N° 1097 | Le 14 mars 2013 | Jacques Trémintin | Critiques de livres (accès libre)
Dans la guerre des psys, le service est assuré ici par un professeur émérite de psychanalyse. Cela commence mal, puisque le titre nous annonce que l’on va enfin nous révéler des vérités (sic !). Vient, ensuite, la critique des travaux initiaux du béhaviorisme… que plus grand monde ne défend aujourd’hui. Henry Rey-Flaud reconnaît la raison pour laquelle la psychanalyse est passée du Capitole à la roche Tarpéienne : la mise en accusation, par Bruno Bettelheim et nombre de ses successeurs, des parents et plus particulièrement des mères considérés comme responsables de l’autisme de leur enfant.
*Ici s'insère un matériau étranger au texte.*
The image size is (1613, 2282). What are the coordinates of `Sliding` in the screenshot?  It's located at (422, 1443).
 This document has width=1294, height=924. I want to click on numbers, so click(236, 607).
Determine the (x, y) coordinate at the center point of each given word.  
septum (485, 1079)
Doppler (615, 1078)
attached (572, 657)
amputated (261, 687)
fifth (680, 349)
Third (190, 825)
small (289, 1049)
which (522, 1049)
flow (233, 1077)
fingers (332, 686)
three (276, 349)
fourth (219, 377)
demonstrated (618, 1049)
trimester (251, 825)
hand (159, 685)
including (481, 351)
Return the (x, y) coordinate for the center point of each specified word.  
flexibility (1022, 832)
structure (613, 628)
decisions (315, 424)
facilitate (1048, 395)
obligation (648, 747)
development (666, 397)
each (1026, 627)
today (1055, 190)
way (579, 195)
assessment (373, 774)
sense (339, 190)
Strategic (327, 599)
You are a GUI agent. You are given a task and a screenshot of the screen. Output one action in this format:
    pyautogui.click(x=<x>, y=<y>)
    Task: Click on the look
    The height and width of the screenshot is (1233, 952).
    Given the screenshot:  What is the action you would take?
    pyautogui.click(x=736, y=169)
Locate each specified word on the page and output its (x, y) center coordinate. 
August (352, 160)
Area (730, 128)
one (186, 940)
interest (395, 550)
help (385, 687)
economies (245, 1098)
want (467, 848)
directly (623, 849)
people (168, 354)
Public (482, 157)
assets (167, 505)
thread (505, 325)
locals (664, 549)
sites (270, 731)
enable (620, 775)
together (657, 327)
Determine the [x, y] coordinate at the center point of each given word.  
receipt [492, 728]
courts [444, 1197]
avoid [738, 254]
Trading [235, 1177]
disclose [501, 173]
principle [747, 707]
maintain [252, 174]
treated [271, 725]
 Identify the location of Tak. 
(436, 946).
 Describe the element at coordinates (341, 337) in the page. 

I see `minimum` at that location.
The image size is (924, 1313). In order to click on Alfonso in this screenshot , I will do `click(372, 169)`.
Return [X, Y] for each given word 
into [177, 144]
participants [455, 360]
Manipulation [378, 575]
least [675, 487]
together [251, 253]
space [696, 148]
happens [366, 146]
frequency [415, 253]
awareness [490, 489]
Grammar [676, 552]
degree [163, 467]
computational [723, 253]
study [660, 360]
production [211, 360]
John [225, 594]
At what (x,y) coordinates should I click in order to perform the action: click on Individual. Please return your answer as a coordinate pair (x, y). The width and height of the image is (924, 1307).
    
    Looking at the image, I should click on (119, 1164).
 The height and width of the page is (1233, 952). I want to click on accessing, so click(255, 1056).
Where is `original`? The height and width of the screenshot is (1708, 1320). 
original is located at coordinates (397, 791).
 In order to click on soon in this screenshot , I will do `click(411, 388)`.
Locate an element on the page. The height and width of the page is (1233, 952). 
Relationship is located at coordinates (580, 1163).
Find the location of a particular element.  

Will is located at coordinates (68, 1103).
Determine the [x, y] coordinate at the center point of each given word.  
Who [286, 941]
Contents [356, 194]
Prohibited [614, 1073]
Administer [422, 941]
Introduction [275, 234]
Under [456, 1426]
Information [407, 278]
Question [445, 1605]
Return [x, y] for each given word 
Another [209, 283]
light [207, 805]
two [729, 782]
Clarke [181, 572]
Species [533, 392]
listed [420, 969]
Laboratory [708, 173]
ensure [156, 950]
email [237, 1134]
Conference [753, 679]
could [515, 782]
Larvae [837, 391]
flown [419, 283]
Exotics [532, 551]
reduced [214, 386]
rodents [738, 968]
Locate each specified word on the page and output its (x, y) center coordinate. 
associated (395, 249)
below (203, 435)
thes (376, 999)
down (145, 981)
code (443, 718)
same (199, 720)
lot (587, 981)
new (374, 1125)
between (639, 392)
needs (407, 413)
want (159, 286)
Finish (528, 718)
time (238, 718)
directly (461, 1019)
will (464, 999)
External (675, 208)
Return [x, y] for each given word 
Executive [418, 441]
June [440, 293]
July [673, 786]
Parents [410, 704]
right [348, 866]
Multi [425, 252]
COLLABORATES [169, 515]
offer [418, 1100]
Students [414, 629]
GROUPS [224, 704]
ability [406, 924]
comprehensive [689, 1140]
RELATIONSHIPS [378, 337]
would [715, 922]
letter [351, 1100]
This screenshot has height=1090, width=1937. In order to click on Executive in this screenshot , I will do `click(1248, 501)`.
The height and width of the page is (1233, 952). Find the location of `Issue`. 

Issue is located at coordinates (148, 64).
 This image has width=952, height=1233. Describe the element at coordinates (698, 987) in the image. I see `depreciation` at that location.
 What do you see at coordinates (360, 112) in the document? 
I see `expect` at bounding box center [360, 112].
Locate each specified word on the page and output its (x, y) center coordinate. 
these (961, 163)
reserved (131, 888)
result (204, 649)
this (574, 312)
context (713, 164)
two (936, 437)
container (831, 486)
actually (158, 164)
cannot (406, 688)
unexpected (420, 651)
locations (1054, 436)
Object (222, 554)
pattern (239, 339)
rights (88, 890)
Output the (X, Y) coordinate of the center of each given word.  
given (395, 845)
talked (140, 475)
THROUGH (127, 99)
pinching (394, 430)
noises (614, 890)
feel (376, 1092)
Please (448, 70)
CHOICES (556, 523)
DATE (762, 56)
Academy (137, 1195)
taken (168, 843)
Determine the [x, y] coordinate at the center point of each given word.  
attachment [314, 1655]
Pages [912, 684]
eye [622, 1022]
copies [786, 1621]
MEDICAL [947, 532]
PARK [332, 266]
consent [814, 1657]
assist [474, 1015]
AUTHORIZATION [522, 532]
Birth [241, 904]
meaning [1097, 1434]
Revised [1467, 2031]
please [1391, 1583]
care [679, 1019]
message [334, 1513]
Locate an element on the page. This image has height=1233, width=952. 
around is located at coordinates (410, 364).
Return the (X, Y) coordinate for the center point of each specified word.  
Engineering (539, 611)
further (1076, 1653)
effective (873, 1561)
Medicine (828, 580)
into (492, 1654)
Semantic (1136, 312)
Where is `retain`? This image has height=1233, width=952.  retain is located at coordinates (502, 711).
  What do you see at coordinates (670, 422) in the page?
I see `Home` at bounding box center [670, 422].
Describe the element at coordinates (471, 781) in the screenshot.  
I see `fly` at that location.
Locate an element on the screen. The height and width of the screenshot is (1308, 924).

Mais, vous comprenez, les choses ont évolué depuis, nous explique l’auteur, revendiquant pour sa discipline ce qu’il déniait au comportementalisme quelques pages auparavant. Mais, chassez le naturel, il revient au galop. Henry Rey-Flaud ne peut s’empêcher de culpabiliser les parents réduits à la blessure narcissique causée chez eux par le manque de l’enfant merveilleux, accusés de ne croire qu’à ce qui fonctionne et de ne chercher à faire de leur enfant qu’un bon objet à montrer en public. Et notre thuriféraire d’en appeler à des enquêtes sur le devenir à l’âge adulte des enfants traités par les approches comportementales, ignorant les nombreuses évaluations sur les psychothérapies guère favorables à la psychanalyse. Ce qui incite le plus souvent les tenants de cette approche à en rejeter le principe même.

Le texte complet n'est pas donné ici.